» **WRITTEN EXERCISE 1**
According to the thread excerpt, which function call does the patch remove from io_mem_abort?
» **WRITTEN EXERCISE 2**
Please copy the thread excerpt from the words "On Tue, Jan 27, 2015 at 7:44" through "the kvm_io_bus_ API.", replacing "single" with "unified".

Re: [PATCH v3 3/5] KVM: ARM VGIC add kvm_io_bus_ frontend

Nikolay Nikolaev <n.nikolaev@xxxxxxxxxxxxxxxxxxxxxx> · Fri, 30 Jan 2015 09:48:44 +0200

On Tue, Jan 27, 2015 at 7:44 PM, Andre Przywara <andre.przywara@xxxxxxx> wrote:
> Hi,
>
> On 27/01/15 17:26, Eric Auger wrote:
>> On 01/27/2015 05:51 PM, Nikolay Nikolaev wrote:
>>> Hi Andre,
>>>
>>> On Tue, Jan 27, 2015 at 3:31 PM, Andre Przywara <andre.przywara@xxxxxxx> wrote:
>>>>
>>>> Hi Nikolay,
>>>>
>>>> On 24/01/15 11:59, Nikolay Nikolaev wrote:
>>>>> In io_mem_abort remove the call to vgic_handle_mmio. The target is to have
>>>>> a single MMIO handling path - that is through the kvm_io_bus_ API.
>>>>>
>>>>> Register a kvm_io_device in kvm_vgic_init on the whole vGIC MMIO region.
>>>>> Both read and write calls are redirected to vgic_io_dev_access where
>>>>> kvm_exit_mmio is composed to pass it to vm_ops.handle_mmio.
>>>>>
>>>>>
>>>>> Signed-off-by: Nikolay Nikolaev <n.nikolaev@xxxxxxxxxxxxxxxxxxxxxx>
>>>>> ---
>>>>>  arch/arm/kvm/mmio.c    |    3 -
>>>>>  include/kvm/arm_vgic.h |    3 -
>>>>>  virt/kvm/arm/vgic.c    |  123 ++++++++++++++++++++++++++++++++++++++++++++----
>>>>>  3 files changed, 114 insertions(+), 15 deletions(-)
>>>>>
>>>>> diff --git a/arch/arm/kvm/mmio.c b/arch/arm/kvm/mmio.c
>>>>> index d852137..8dc2fde 100644
>>>>> --- a/arch/arm/kvm/mmio.c
>>>>> +++ b/arch/arm/kvm/mmio.c
>>>>> @@ -230,9 +230,6 @@ int io_mem_abort(struct kvm_vcpu *vcpu, struct kvm_run *run,
>>>>>                              fault_ipa, 0);
>>>>>       }
>>>>>
>>>>> -     if (vgic_handle_mmio(vcpu, run, &mmio))
>>>>> -             return 1;
>>>>> -
>>>>
>>>> Why is this (whole patch) actually needed? Is that just to make it nicer
>>>> by pulling everything under one umbrella?
>>>
>>>
>>> It started from this mail form Christofer:
>>> https://lkml.org/lkml/2014/3/28/403
>> Hi Nikolay, Andre,
>>
>> I also understood that the target was to handle all kernel mmio through
>> the same API, hence the first patch. This patch shows that at least for
>> GICv2 it was doable without upheavals in vgic code and it also serves
>> ioeventd which is good. Andre do you think the price to pay to integrate
>> missing redistributors and forthcoming components is too high?

» **DATA SUPPLIED**

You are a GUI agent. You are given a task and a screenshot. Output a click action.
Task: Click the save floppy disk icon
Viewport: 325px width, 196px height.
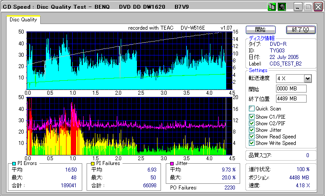pyautogui.click(x=282, y=7)
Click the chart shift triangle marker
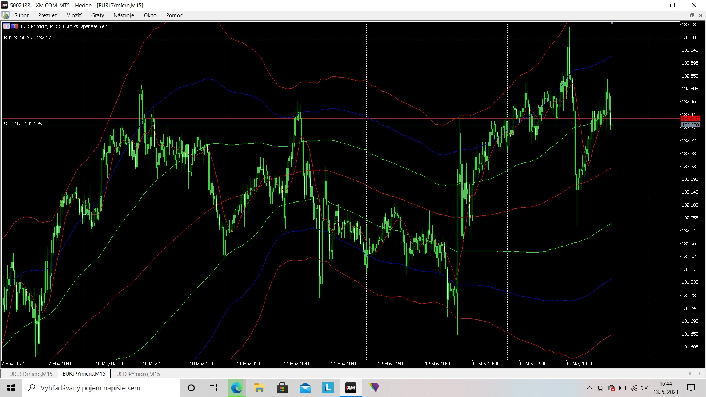The height and width of the screenshot is (397, 706). (x=612, y=23)
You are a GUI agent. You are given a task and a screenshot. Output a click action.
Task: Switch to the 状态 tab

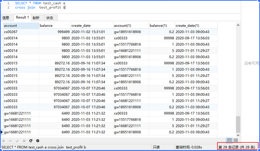coord(50,18)
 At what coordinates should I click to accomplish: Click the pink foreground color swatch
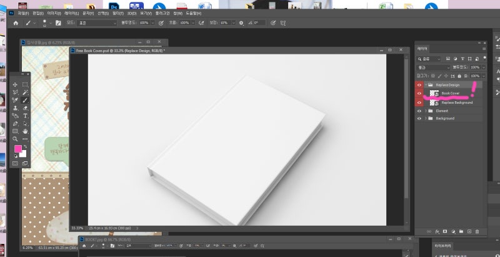[18, 149]
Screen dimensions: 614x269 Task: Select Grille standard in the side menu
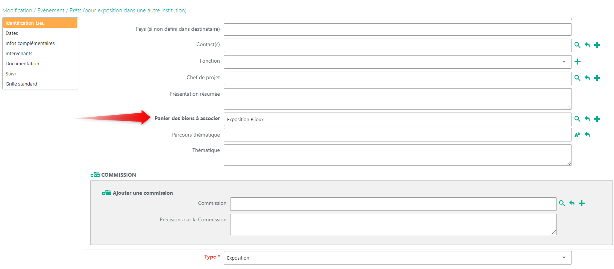click(21, 84)
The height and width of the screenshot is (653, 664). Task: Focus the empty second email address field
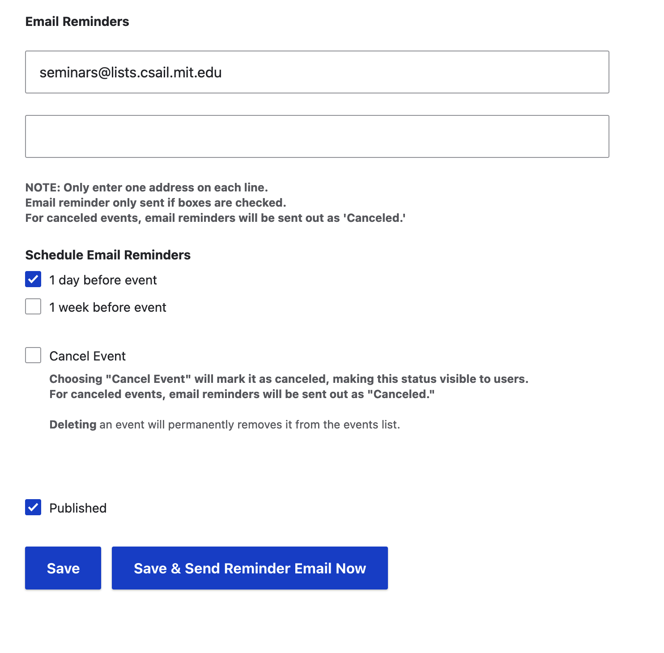click(x=317, y=136)
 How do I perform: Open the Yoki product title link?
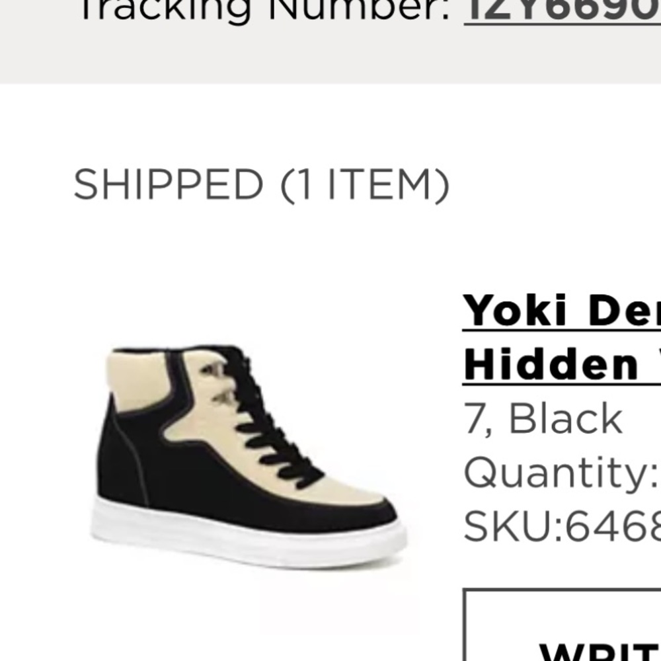pyautogui.click(x=561, y=338)
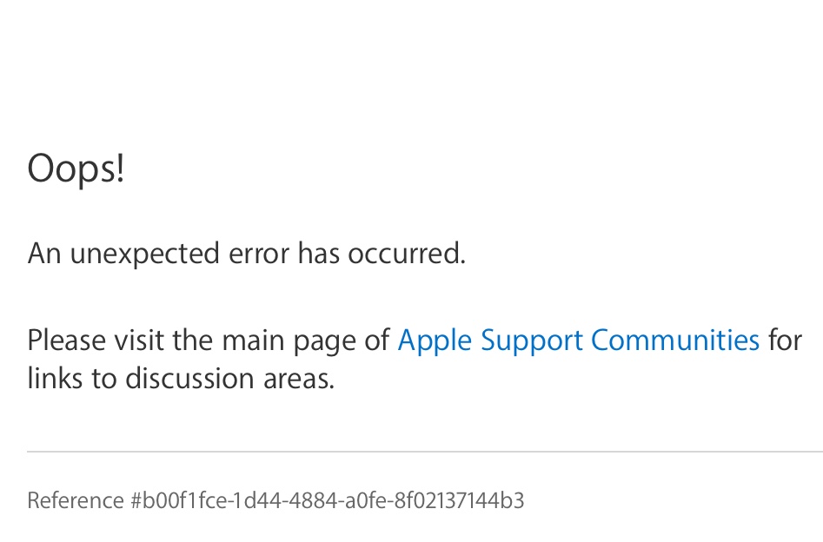The height and width of the screenshot is (542, 823).
Task: Click the word Please before the link
Action: 63,340
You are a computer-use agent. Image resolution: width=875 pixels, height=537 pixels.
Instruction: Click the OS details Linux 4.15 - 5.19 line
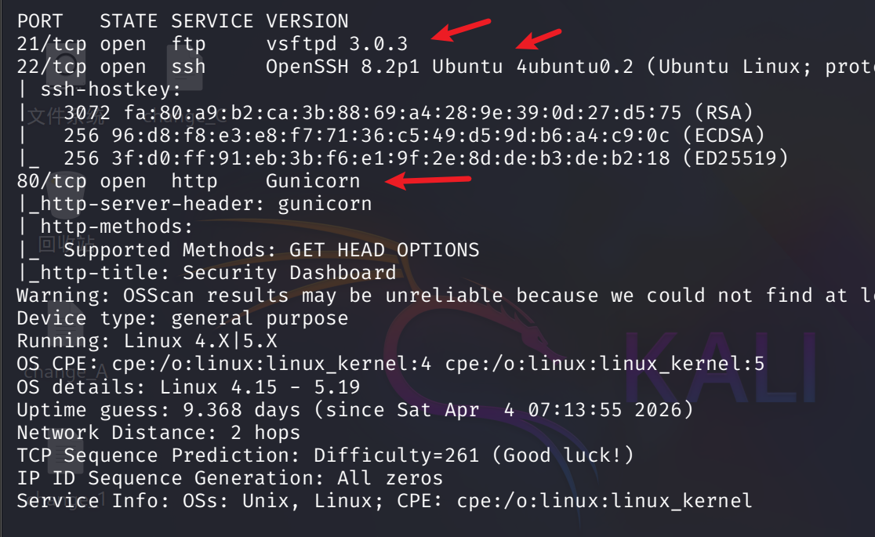tap(188, 387)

» **EXERCISE ANSWER 1**
vgic_handle_mmio

» **EXERCISE ANSWER 2**
On Tue, Jan 27, 2015 at 7:44 PM, Andre Przywara <andre.przywara@xxxxxxx> wrote:
> Hi,
>
> On 27/01/15 17:26, Eric Auger wrote:
>> On 01/27/2015 05:51 PM, Nikolay Nikolaev wrote:
>>> Hi Andre,
>>>
>>> On Tue, Jan 27, 2015 at 3:31 PM, Andre Przywara <andre.przywara@xxxxxxx> wrote:
>>>>
>>>> Hi Nikolay,
>>>>
>>>> On 24/01/15 11:59, Nikolay Nikolaev wrote:
>>>>> In io_mem_abort remove the call to vgic_handle_mmio. The target is to have
>>>>> a unified MMIO handling path - that is through the kvm_io_bus_ API.